There are, I think, two lessons we can learn from the contemporary mobilization strategies of fossil fuel companies, the first for climate campaigners, and the second for scholars more broadly. First, the climate movement needs to once again do away with the presumption that bringing information to light will inherently lead to better political outcomes. This belief failed climate scientists in the late 1980s, and it is failing us all now. Exposing front groups is a necessary but grossly insufficient condition for opposing corporate influence over grassroots politics. As fossil fuel companies become more open about their sponsorship of citizen advocacy, the climate movement needs to explore what makes these partnerships cohere. Feelings of economic precarity and social reciprocity are the glue that keeps pro-fossil fuel advocacy organizations together; experiences of risk and the limitations of top-down organizing threaten to disrupt these bonds. Knowing this can help the climate movement oppose the proliferation of business-backed advocacy groups with more tactical savvy.

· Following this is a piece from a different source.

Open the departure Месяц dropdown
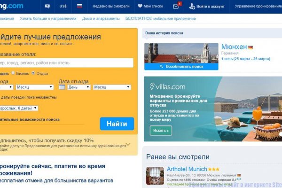Image resolution: width=282 pixels, height=188 pixels. click(112, 87)
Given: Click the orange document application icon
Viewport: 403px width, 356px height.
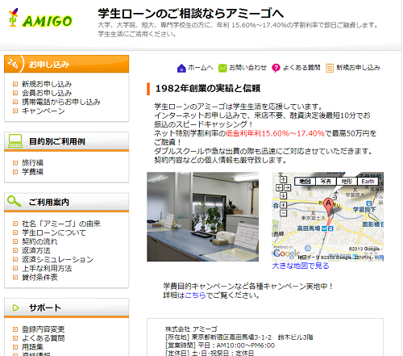Looking at the screenshot, I should point(330,68).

For researchers, a glance at the recent history of pro-fossil fuel campaigning should challenge our collective fetishization of exposé and spur us to confront more open exercises of power. Yes, we need revelation. Knowing which oil companies fund which advocacy groups is undeniably useful information. However, we live in an era when firms often find strategic benefits in openness. Just as when companies tout their charitable giving or social responsibility initiatives, fossil fuel corporations want their sponsorship of advocates to be known because they perceive it as a boon for the industry’s image. Rather than treating expenditures on political mobilization as a tawdry secret, oil sector actors now often portray themselves as champions of citizen speech, paying out of pocket to amplify the ideas of unionized pipefitters, local business leaders, and others who want to commend the oil industry’s positive impacts. While critics of front groups clamor for greater financial transparency from companies, firms themselves have grown inclined to see such transparency as a promotional tool.
When confronting organizations openly sponsored by oil companies, revelation is redundant. Worse still, it may be counterproductive. It causes environmentalists and scholars to reiterate the same message companies themselves are looking to publicize: Fossil fuel businesses fund citizen speech. Following Sedgwick (2003), we need to re-evaluate our unwarranted “faith in demystifying exposure,” ensuring that our drive to unveil the politicking of corporations does not distract us from the political uses of the very transparency we call for (p. 144). When we place too much confidence in revelation, we remake the mistakes of the earliest climate scientists and activists. Let us call out front groups when they hide but also prepare ourselves to contend with more open ties between fossil fuel companies and their publics.
Footnotes
Declaration of Conflicting Interests
The author(s) declared no potential conflicts of interest with respect to the research, authorship, and/or publication of this article.
Funding
The author(s) received no financial support for the research, authorship, and/or publication of this article.